We've already cited a few in passing when we focused on our personal
quirks
and on detriments to other traits we discussed, but there are more.
The first and most obvious one would be your continuing to do the thing
you
needed to repent for. After all, how could you have true remorse for
having
done something you still do! But as Ibn Pakudah quotes him, a sage once
remarked
pointedly that while "no sin is small if you persist in it",
nonetheless "no
sin is great if you ask forgiveness for it" and no longer succumb to it.
The other thing about continuing on with the sin in question is that it
starts to become all right and out-and-out justifiable in your eyes after
a while,
until it becomes just "something you happen to do". But that's even more
nettlesome and alarming, since the one sin begins to gather steam and to
sink lower
until it becomes a fixed pattern of behavior.
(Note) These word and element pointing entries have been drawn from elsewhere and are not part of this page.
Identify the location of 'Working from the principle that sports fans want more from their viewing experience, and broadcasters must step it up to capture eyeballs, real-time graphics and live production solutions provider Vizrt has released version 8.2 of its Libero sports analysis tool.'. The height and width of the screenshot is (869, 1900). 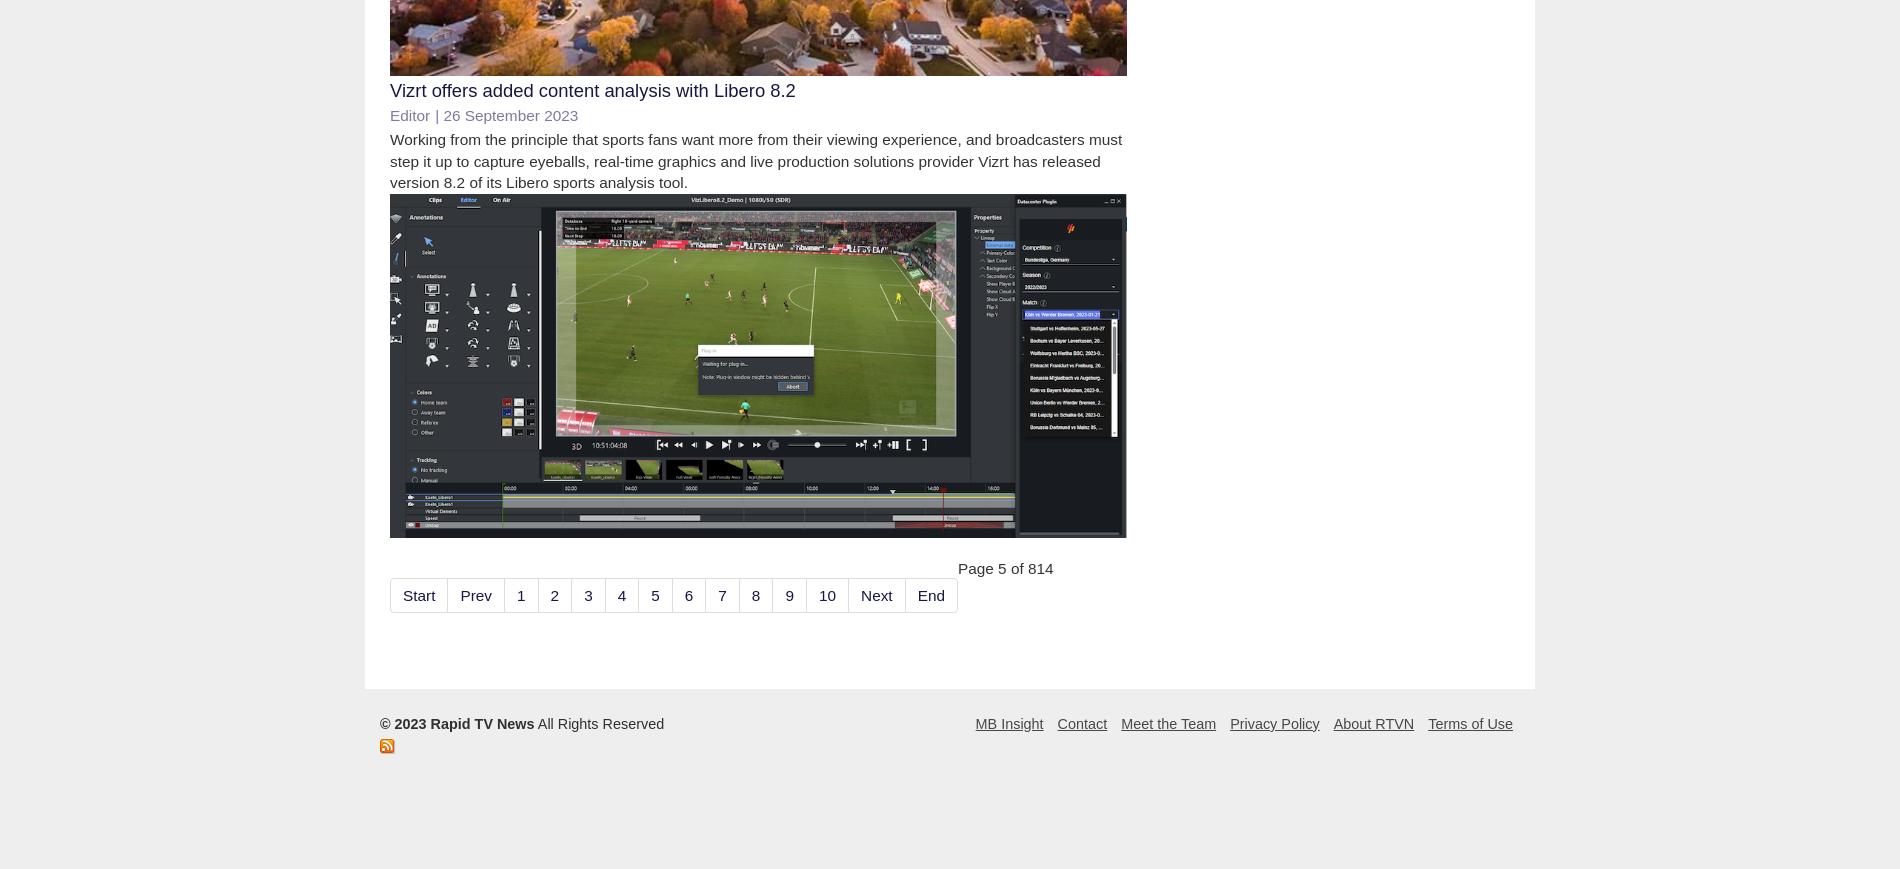
(755, 160).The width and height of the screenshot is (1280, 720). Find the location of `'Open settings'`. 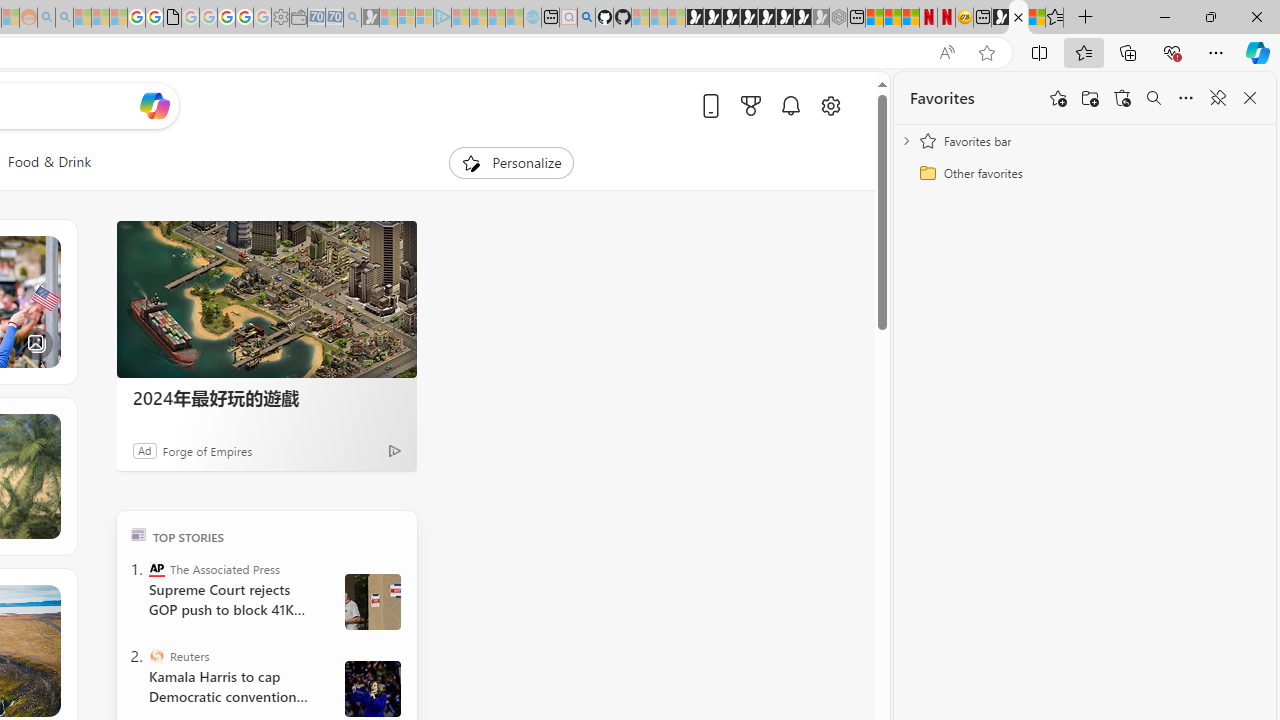

'Open settings' is located at coordinates (830, 105).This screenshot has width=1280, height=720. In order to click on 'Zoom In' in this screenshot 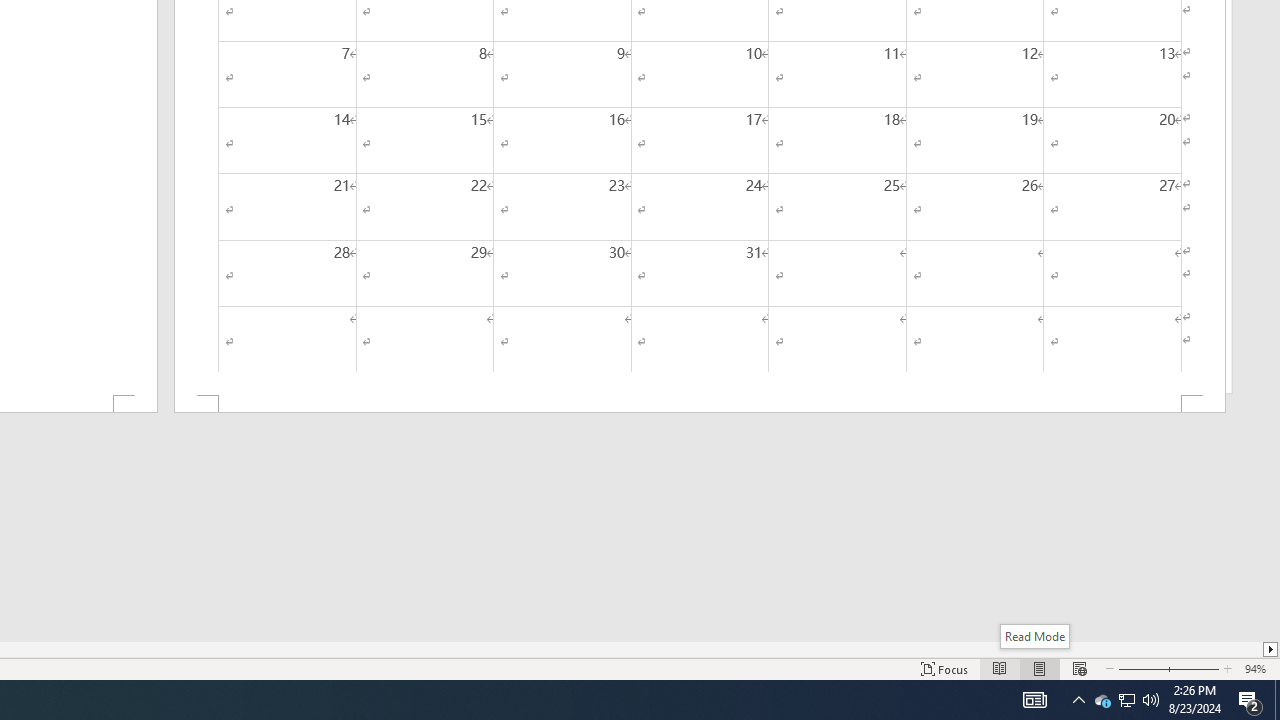, I will do `click(1193, 669)`.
Despite that, though, if you
reverently ask G-d to forgive you and you break the pattern, it will
indeed be
undone and you will have achieved teshuva.
You'd also have trouble doing teshuva (again) if you'd relapsed and
succumbed
to an old temptation after having already gone through all the steps of
teshuva. (You'd of course be able to start all over again, but it would be
that
much harder.)
It would also be hard to do teshuva if you kept putting it off and
assuring
yourself that you'll get to it someday, or perhaps after you'd have done
everything untoward you wanted to and "gotten it all out of your system",
as we'd
put it. But that simply wouldn't do, for we're taught that "Anyone who
says, `I
will sin then repent' will be denied the chance to repent" (Yoma 88b). And
besides, the sad, fearsome truth be known, no one knows when he'll die, so
you
might never get the opportunity.
And a sure impairment to true and full teshuva would be your repenting for
just *some* of your sins while persisting in others. For while teshuva by
degrees is still teshuva and G-d denies no one His efforts, the individual
in
pursuit of spiritual excellence would settle for nothing less than true
reconciliation with G-d after having neglected Him.